Merci aussi de montrer que le fichage de la participation des sans papiers aux manifestations, travers contre lequel nombre de collectifs auto-organisés luttaient dans les années 90, est devenu monnaie courante. C’est un moyen commode de responsabiliser ces grands enfants qui auraient sinon tendance à se la couler douce. Très utile donc, de se constituer alliés, on favorise l’auto-organisation tout en prenant en charge tout ce qui ne regarde pas les premiers concernés, qui peuvent ainsi pleinement se consacrer à leur récit de vie qui intéressera autant l’OFPRA que les militants en recherche d’émotions fortes.

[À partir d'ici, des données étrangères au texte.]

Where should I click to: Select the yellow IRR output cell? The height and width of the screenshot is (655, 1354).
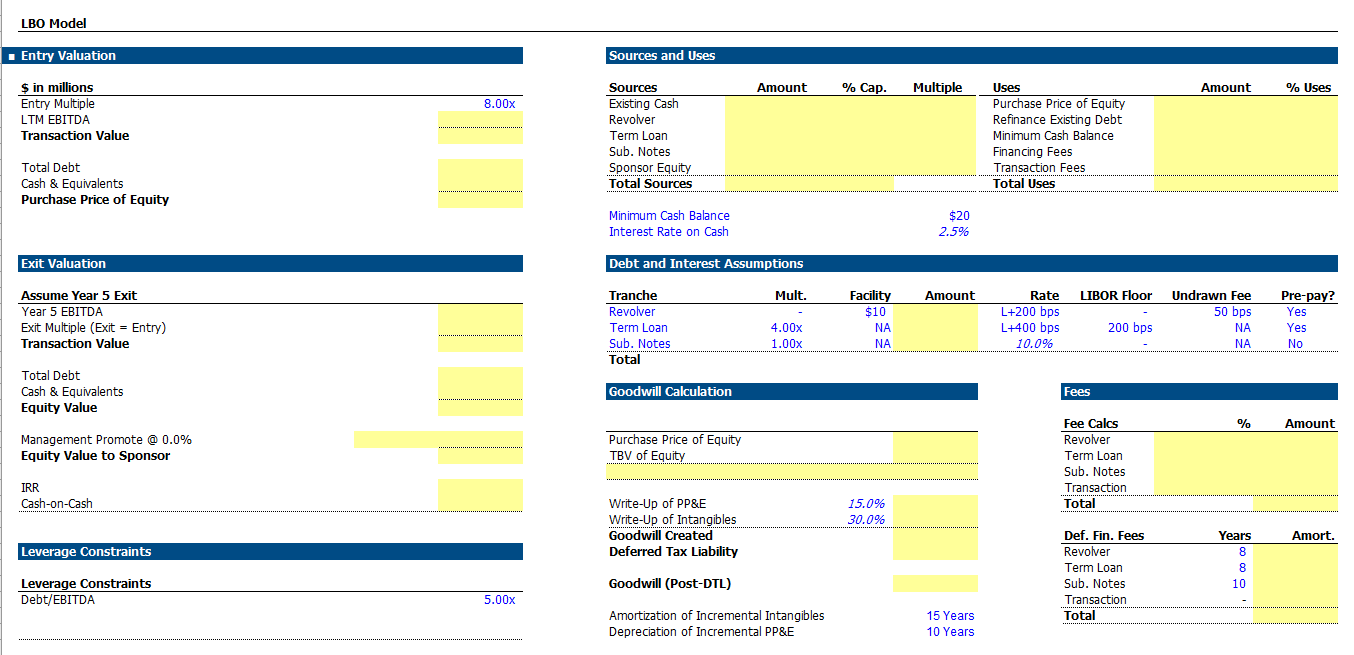[x=480, y=488]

Merci enfin de restituer quelque chose de ce parfum antisémite qui s’exhale des réunions en soutien à la cause palestinienne depuis le charmant local de la CNT rue de la réunion. C’est touchant de se rendre compte de comment les jeunes militants qui viennent là parce qu’ils sont sincèrement émus par les bombardements menés par le gouvernement israélien apprennent que cette émotion est incompatible avec le choc causé par les massacres du 7 octobre et à lutter pour les Palestiniens en chassant tous les sionistes qui se cachent derrière le refus des drapeaux et des nationalistes. Les Palestiniens sous les bombes bénéficieront très vite de cette lutte contre l’instrumentalisation de l’antisémitisme en France.

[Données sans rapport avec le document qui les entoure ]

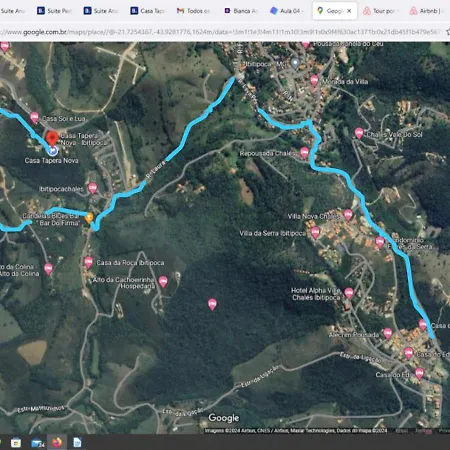Click the red Casa Tapera Nova location pin
The image size is (450, 450).
click(x=52, y=138)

Bravo, merci, mais surtout ne revient jamais pointer ton nez ici ou ailleurs, on ne sait jamais, certains militants sincères et déterminés pourraient avoir mal pris tes compte-rendus agrémentés d’analyses à la Michéa contre le « sans frontiérisme » ainsi que tes photos de gens qui n’avaient pas prévu d’être en pleine page dans un torchon d’extrême droite. Comme tu les avais pas prévenu, ils n’avaient pas fait la morning routine et le make up adaptés, contrairement à toi. Celles et ceux que tu n’as peut-être pas bien remarqué dans les salles de réunion un peu sombre, ceux et celles qui ne mettent pas forcément en avant leur rectitude mondaine, mais tiennent à la révolution et à la subversion.